> **Input for this task**:
#####
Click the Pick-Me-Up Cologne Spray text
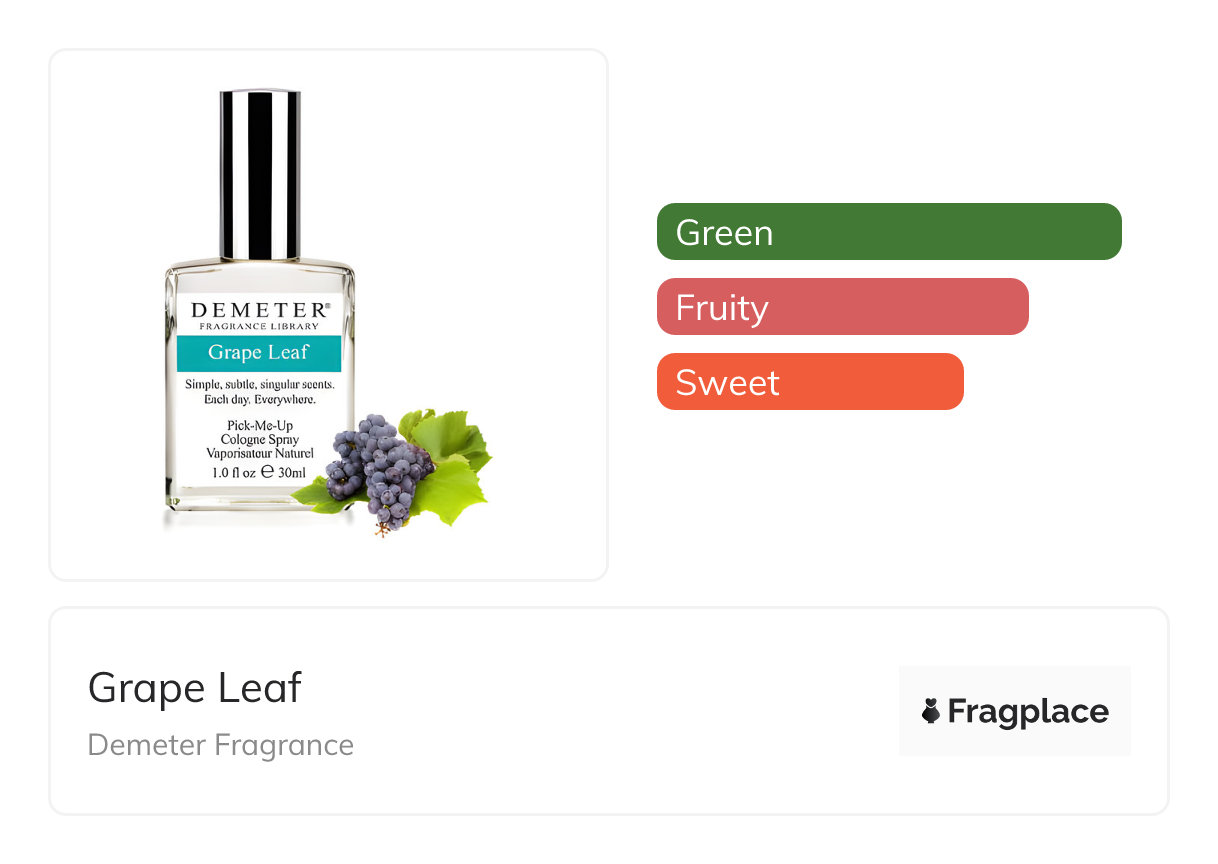The width and height of the screenshot is (1218, 864). (259, 432)
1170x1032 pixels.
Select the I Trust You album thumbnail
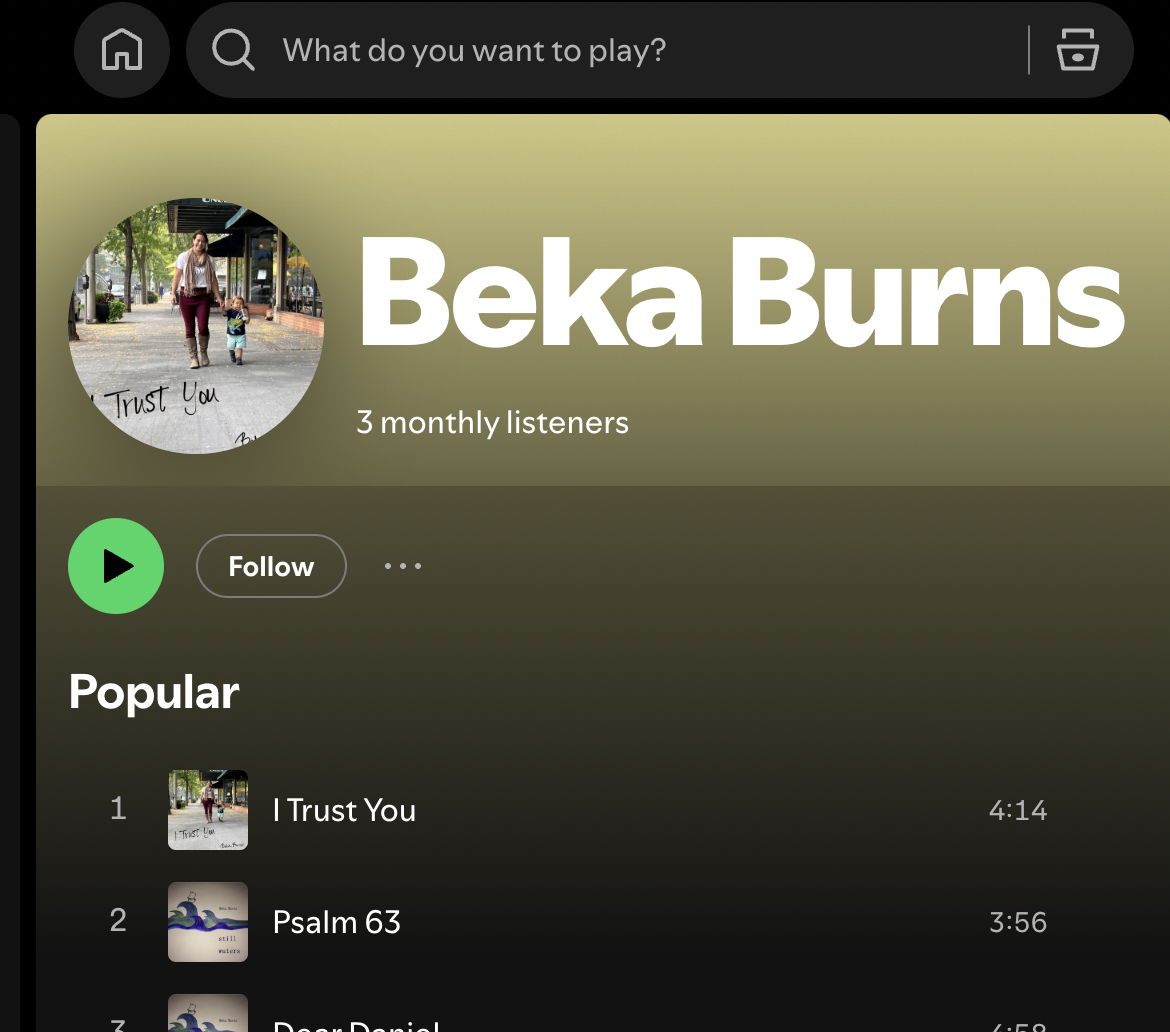coord(207,810)
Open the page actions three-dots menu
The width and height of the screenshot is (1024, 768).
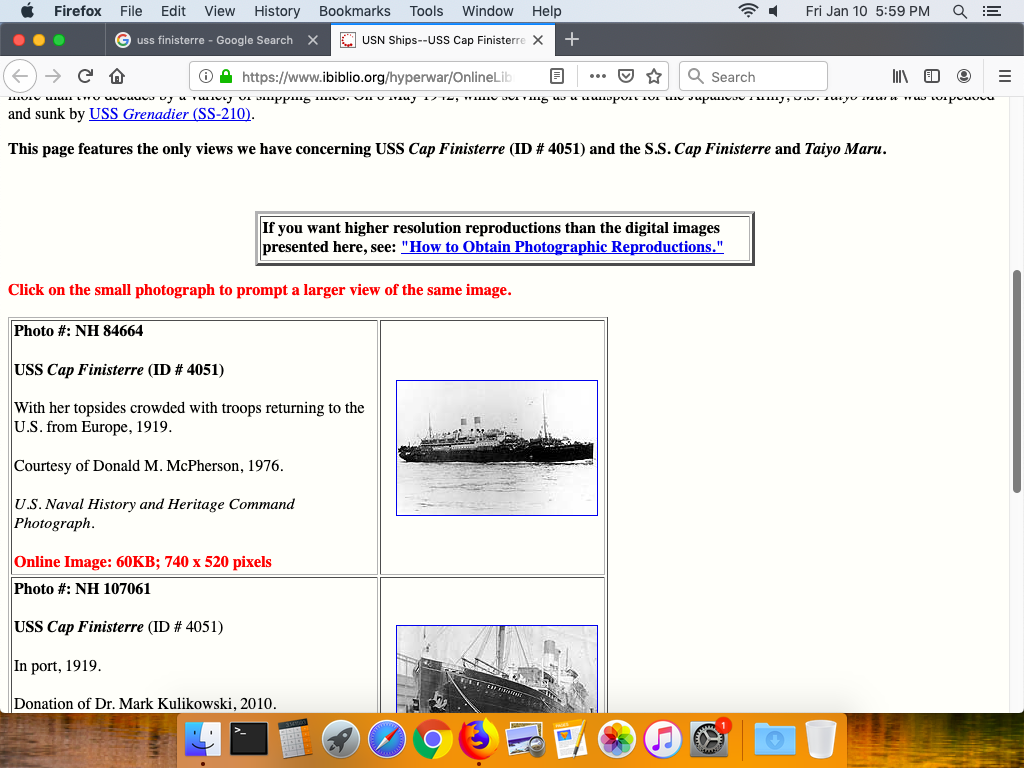[598, 77]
#####
Please recast the listing above as a numbered list with one line per item, skipping any blank lines and leaving the pictures out.

1. Click the Pick-Me-Up Cologne Spray text
2. The width and height of the screenshot is (1218, 864). (259, 432)
3. 1170x1032 pixels.
4. Select the I Trust You album thumbnail
5. coord(207,810)
6. Open the page actions three-dots menu
7. The width and height of the screenshot is (1024, 768).
8. [598, 77]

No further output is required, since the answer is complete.